Task:
Each line from the one holding "The width and height of the screenshot is (1568, 742)." to the end of the data below must be output verbatim, with no other lines.

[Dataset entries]
--------------------

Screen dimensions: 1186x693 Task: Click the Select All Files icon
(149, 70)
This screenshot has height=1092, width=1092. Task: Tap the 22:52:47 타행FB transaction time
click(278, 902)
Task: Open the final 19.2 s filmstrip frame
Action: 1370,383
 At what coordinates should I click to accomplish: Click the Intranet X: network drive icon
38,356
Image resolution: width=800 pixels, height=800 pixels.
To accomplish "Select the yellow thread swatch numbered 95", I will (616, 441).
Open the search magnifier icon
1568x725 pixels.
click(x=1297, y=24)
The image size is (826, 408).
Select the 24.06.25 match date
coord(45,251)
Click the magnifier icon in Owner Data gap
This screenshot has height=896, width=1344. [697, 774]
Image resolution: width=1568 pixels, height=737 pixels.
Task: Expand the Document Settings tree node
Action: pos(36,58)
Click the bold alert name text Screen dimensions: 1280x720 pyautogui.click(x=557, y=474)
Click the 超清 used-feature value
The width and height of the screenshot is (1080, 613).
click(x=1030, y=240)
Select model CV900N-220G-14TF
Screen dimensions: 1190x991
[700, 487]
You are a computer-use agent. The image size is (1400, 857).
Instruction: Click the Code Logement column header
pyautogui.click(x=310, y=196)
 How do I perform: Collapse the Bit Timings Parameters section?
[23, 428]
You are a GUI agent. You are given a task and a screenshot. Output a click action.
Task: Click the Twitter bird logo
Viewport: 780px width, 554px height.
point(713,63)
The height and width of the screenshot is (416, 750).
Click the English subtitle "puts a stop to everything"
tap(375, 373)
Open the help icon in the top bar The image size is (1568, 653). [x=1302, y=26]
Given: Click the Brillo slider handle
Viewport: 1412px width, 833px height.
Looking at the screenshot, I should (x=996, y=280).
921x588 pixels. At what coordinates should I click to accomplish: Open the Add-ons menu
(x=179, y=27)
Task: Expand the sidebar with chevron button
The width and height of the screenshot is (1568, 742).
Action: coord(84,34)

--------------------

Reply:
The width and height of the screenshot is (1568, 742).
Action: coord(84,34)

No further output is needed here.